What is Metabolic Syndrome?
Having at least 3 of the following heart disease risk factors is called Metabolic Syndrome.
- Waist size greater than 35 inches for a woman or 40 inches for a man.
- Elevated Triglycerides. (fats circulating in the bloodstream)
- Lower than recommended High Density Lipoprotein (LDL, good cholesterol)
- High blood pressure.
- Pre-diabetes or diabetes.
Any one of these conditions alone puts you at risk for cardiovascular disease. Any additional condition greatly increases your chances of developing cardiovascular disease.
Can exercise help?
The short answer is YES!
Moderate to vigorous endurance exercise for at least 150 minutes per week will:
- Along with a healthy diet help with weight management.

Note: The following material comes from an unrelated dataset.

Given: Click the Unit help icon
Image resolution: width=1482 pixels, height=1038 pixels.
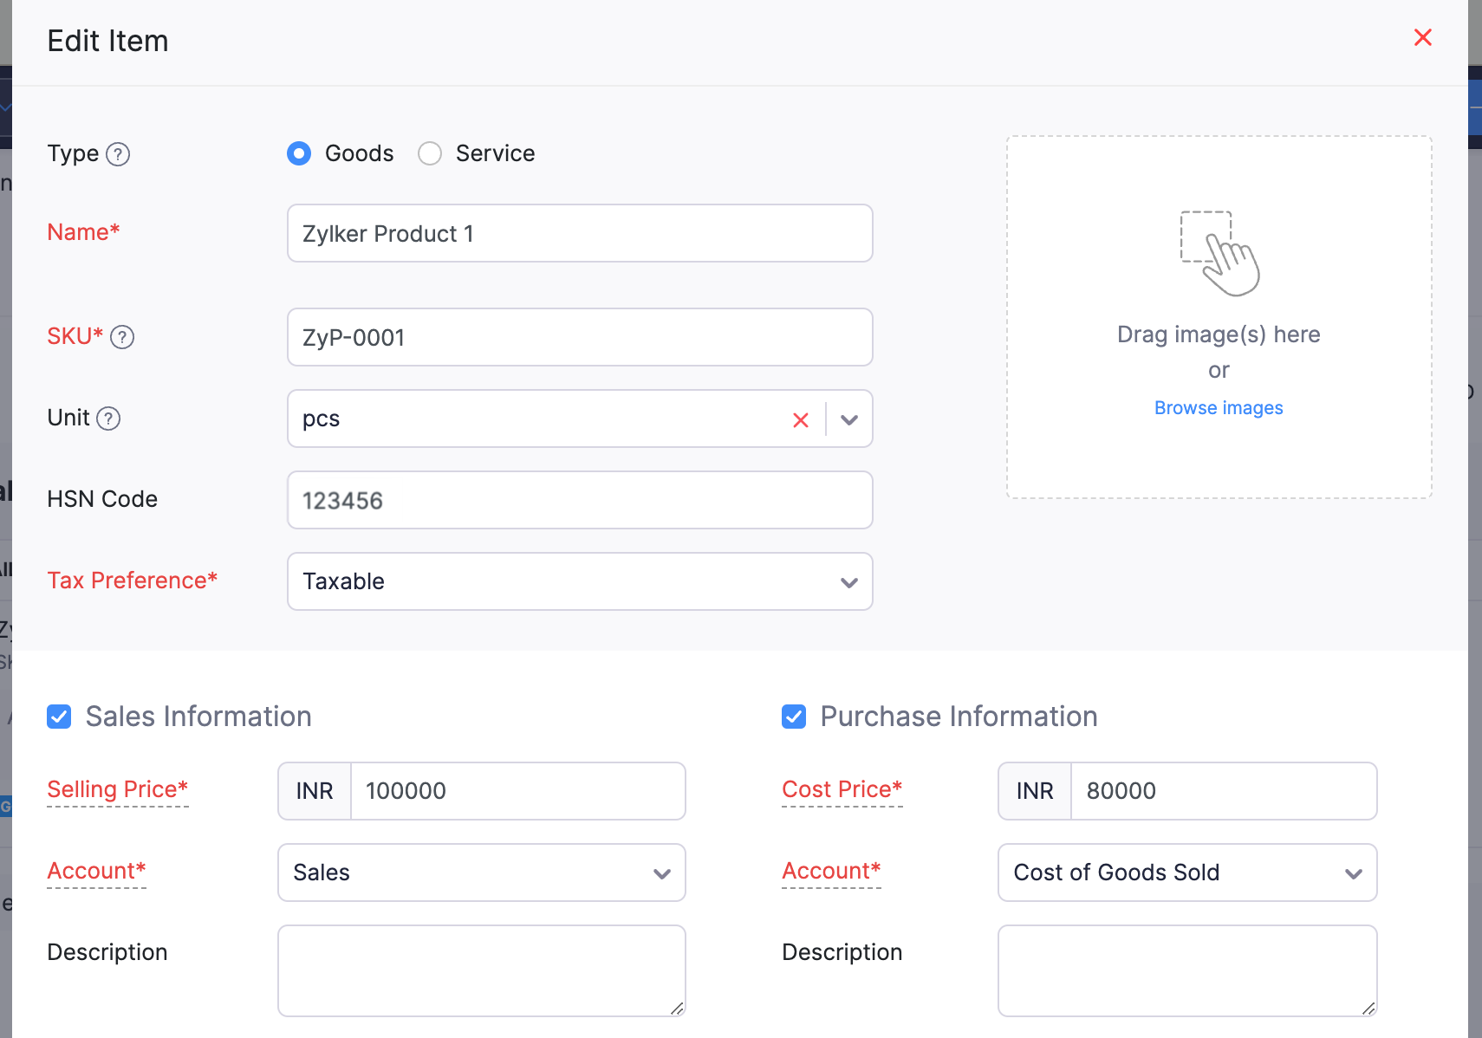Looking at the screenshot, I should pos(109,418).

- Have a positive effect on Triglycerides and Cholesterol.
- Help lower your blood pressure
- Help control blood sugar.
Aerobic Exercise
Exercise that increases your heart rate and breathing rate. At least 150 minutes per week of moderate or at least 75 minutes of vigorous exercise or a combination of moderate and vigorous exercise is recommended. Exercise at least 3 days each week. Exercise can be done in one session each day or in multiple short sessions. If you cannot do this much exercise, especially when you first start exercising that is OK. This is amount of exercise is recommended but any amount you do will improve your health.

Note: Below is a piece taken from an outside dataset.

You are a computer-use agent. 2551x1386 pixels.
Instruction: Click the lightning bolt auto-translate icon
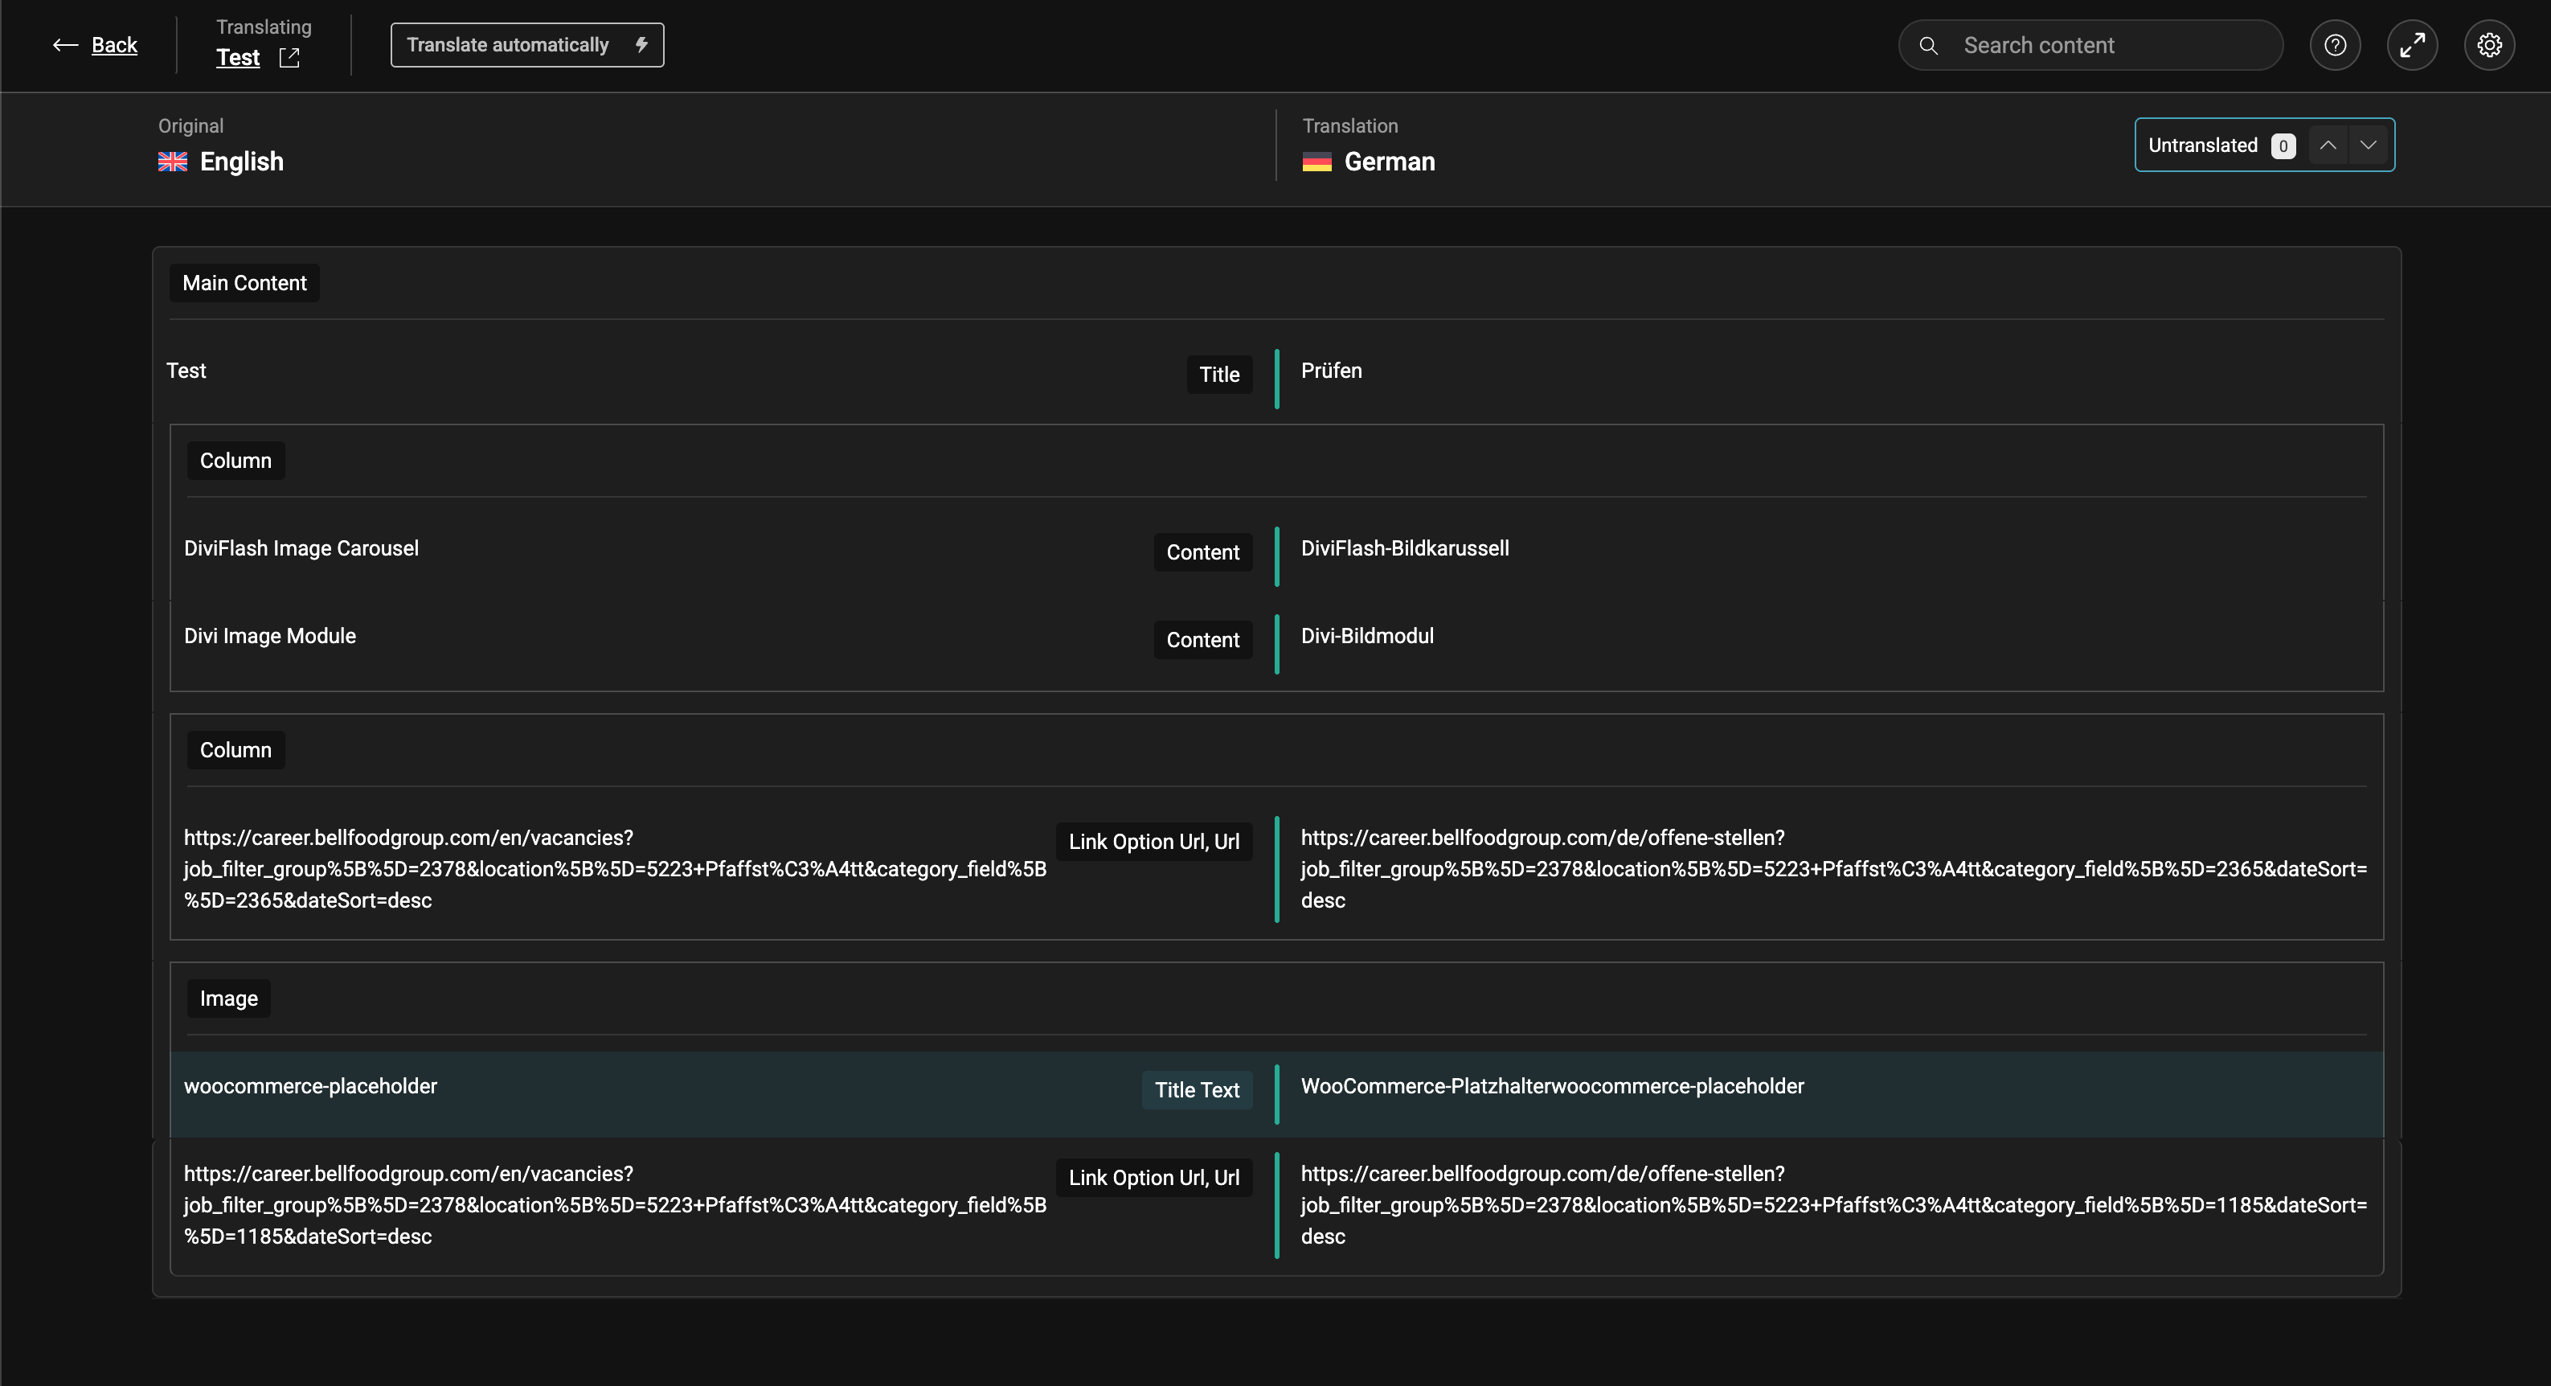pyautogui.click(x=642, y=45)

Exercise at least 3 days each week and ideally 5 to 6 days each week. Exercising most days of the week helps you take advantage of the blood pressure and blood sugar lowering effects of exercise.
Aerobic or endurance exercise is one important part of your cardiovascular disease prevention strategy. Adding resistance and flexibility training will provide even more benefit.
Resistance Exercise
Resistance training has been found to provide further health benefits to overall improvements in health in addition to those from aerobic training alone.
Exercise for all upper and lower body major muscle groups 2 to 3 days each week. You can perform resistance training on consecutive days but not for the same muscles. Allow at least 48 hours rest between exercise sessions for each muscle group.
Flexibility Exercise
This is most effective after your resistance or aerobic training sessions when your body is warm.
Balance / Agility Exercise
Anyone can develop difficulties with balance but it is more common if you have a chronic disease that affects the nerves or blood vessels in your feet and lower legs. Balance exercises can decrease your risk for falls and injury in day to day activities. Activities such as climbing a ladder, standing on one foot to put your pants on, or getting in and out of a boat require considerable balance and agility. There are many ways to improve your balance skills such as standing on one foot, doing exercises on a wobble board or BOSU ball, Tai Chi, or yoga. Balance exercises should be done at least 2 to 3 days each week.